Неожиданно землеройка яростно заверещала, никто и представить не мог, что столь крохотное создание способно издавать такие громкие звуки. Путники только таращили глаза в изумлении. Казалось, будто мышка зовёт кого-то там, внизу. Замолчала землеройка также внезапно. Не медля ни секунды, она бросилась обратно по канаве до камеры Лесовика, забежала внутрь и нырнула прямо в открытый рот шамана.
Тело колдуна содрогнулось, и он сел, затуманенным взором оглядывая всё вокруг, пока не увидел спутников.
– А вот и вы, – ослабевшим голосом произнёс шаман. – Я только что говорил с Болдхом.
* * *
Болдх проснулся от собственного крика. Тело покрыл липкий пот, странник дрожал от испуга и холода.
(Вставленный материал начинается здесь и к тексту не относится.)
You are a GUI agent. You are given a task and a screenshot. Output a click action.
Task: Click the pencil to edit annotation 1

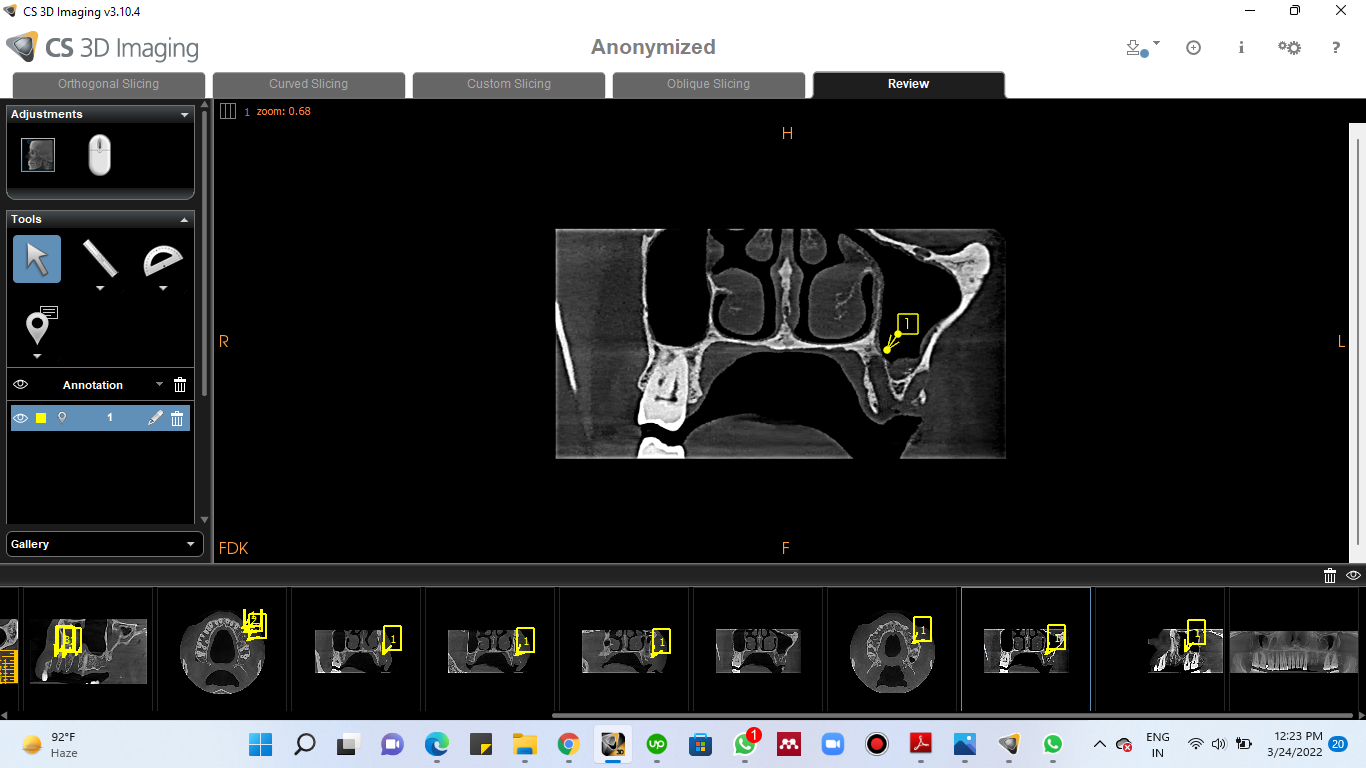click(x=155, y=418)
Выпрямившись, он уставился в беспросветный сумрак ночи, сулящий беду. Последние обрывки сна ещё туманили разум и казались более реальными, чем пробуждение.
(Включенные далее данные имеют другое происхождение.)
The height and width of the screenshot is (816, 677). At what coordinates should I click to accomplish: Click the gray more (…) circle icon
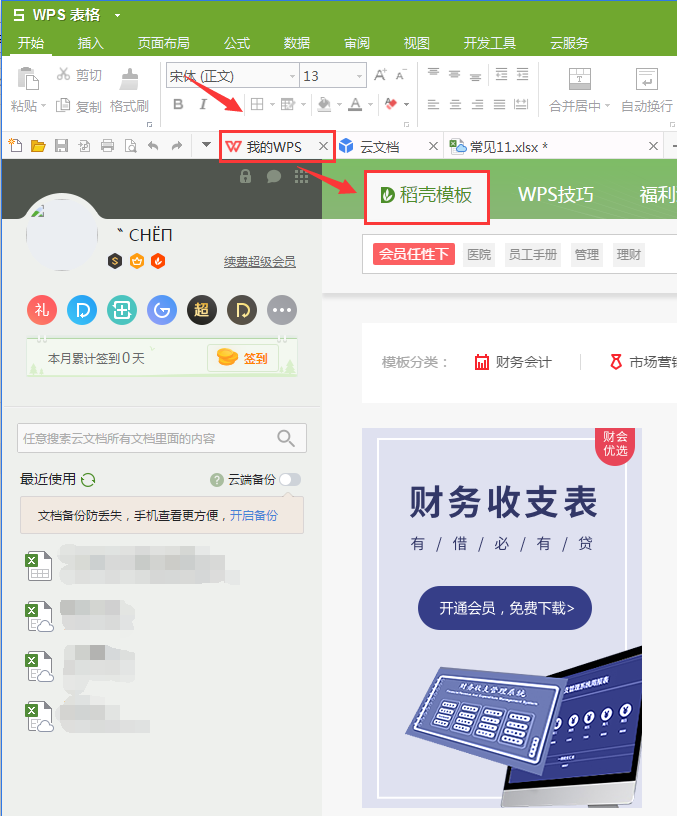pos(282,310)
– Что за сон!.. – выдохнул Болдх, плотнее кутаясь в одеяло. По мере того, как ночные видения отступали, гром слышался всё тише.
Гром! Он тоже был частью сна? Болдх прислушался. Никаких признаков грозы. Похоже, гром звучал только у него в голове.
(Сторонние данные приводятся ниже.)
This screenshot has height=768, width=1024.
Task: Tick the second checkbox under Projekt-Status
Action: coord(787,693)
Да, теперь, сосредоточившись, он различал отголоски грома. Точно, внутри.
Содрогаясь, странник быстро нащупал в седельной сумке сухую лучину, чтобы разжечь огонь. На месте костра ещё оставалось несколько светящихся угольков, и вскоре маленькое, но уверенное пламя уже радовало глаз, готовое прогнать прочь демонов ночи.
– Что происходит в моей голове? – произнёс вслух Болдх, согнувшись над потрескивающим огнём.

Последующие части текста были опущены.